The Story of one of the Few Black Members of Chicago's Secret Abortion Rights UndergroundBreaking News
tags: abortion, reproductive rights, Jane Collective
In the late 1960s, Marie Leaner made a tough choice, one criticized by even her mother: to join a group known as the Jane Collective, a covert abortion network that helped women secure services on the South Side of Chicago in the late 1960s.
Born and raised in the Washington Park neighborhood, Leaner was one of the few Black members of the group, which used code names and various fronts — including Leaner’s own home — to provide safe abortions.
Leaner’s family worried she had joined a “white woman’s movement.”
“I wasn’t sure whether I wanted to do anything with [the Jane Collective] or not because of my parents,” said Leaner recently, speaking from the Uptown assisted living facility where she now lives. “My mother thought that it meant that I wanted to be white. She didn’t understand, but she also didn’t stop me from doing what I did or going in the direction that I went. I wanted to be around white people because I wanted to be involved in making a difference in the world.”
The 50th anniversary of the Supreme Court abortion case Roe v. Wade has put a fresh spotlight on abortion access and the risks some women took to provide services prior to the ruling. An HBO documentary released last year tells the story of the “Janes,” who were arrested and charged with several counts of abortion and conspiracy to commit abortion in 1972. Though they faced up to 110 years in prison, the charges were dropped when Roe v. Wade made abortions legal just one year later.
But the racial dynamics of the movement have not been fully explored. At 80 years of age, Leaner — who has been involved in civil rights initiatives almost her entire life — reflected recently on the magnitude of her work in an interview with WBEZ.
Black feminism is inherently complex because of how race and gender intersect, often pressuring Black women to choose between one or the other. Even though Leaner understood the urgency to advocate for racial equality in the 1960s and ‘70s, she also recognized that misogyny often permeated those movements.
An activist and paralegal, Leaner said she was motivated to become a “Jane” through her work at Chicago’s Department of Children and Family Services and her membership in the Chicago Women’s Liberation Union, which would eventually sponsor the collective.
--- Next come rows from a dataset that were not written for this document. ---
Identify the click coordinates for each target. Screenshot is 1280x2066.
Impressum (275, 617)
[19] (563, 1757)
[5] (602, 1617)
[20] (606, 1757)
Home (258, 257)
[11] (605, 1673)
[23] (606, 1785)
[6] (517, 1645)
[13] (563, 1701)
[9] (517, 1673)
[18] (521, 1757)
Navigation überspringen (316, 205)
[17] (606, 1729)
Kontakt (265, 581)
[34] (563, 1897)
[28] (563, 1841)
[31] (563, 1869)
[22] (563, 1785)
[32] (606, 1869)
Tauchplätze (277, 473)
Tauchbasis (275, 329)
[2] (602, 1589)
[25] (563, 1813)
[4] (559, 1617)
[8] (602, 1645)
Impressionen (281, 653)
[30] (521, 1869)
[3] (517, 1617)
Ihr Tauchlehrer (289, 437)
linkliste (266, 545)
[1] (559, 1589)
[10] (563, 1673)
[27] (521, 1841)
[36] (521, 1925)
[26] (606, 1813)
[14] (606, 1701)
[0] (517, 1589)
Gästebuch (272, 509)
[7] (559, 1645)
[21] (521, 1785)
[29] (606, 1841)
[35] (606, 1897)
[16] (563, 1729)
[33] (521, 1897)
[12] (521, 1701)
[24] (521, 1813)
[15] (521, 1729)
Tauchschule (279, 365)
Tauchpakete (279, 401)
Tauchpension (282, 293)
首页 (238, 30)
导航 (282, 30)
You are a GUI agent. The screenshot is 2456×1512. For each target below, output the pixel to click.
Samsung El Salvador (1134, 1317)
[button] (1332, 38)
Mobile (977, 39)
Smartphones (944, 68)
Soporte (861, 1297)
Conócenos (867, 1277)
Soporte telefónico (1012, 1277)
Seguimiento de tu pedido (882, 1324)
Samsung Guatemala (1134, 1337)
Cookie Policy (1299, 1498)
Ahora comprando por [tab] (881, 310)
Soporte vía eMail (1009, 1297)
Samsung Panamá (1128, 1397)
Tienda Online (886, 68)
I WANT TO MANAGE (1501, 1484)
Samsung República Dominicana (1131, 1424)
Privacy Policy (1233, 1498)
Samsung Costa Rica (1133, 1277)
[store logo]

“Around that time, there were all these little Black boys getting shot up in the alley in, on the West Side, in North Lawndale … winding up with their bodies strewn in alleyways, my God — and girls were getting pregnant. We’re talking 11-, 12-, 13- and 14-year-olds,” she stoically recalled.
She decided she would join because, she says today, “it was the only organization I knew that was doing anything on behalf of women in this city. And it was a hard choice ‘cause [the Janes] were all white.”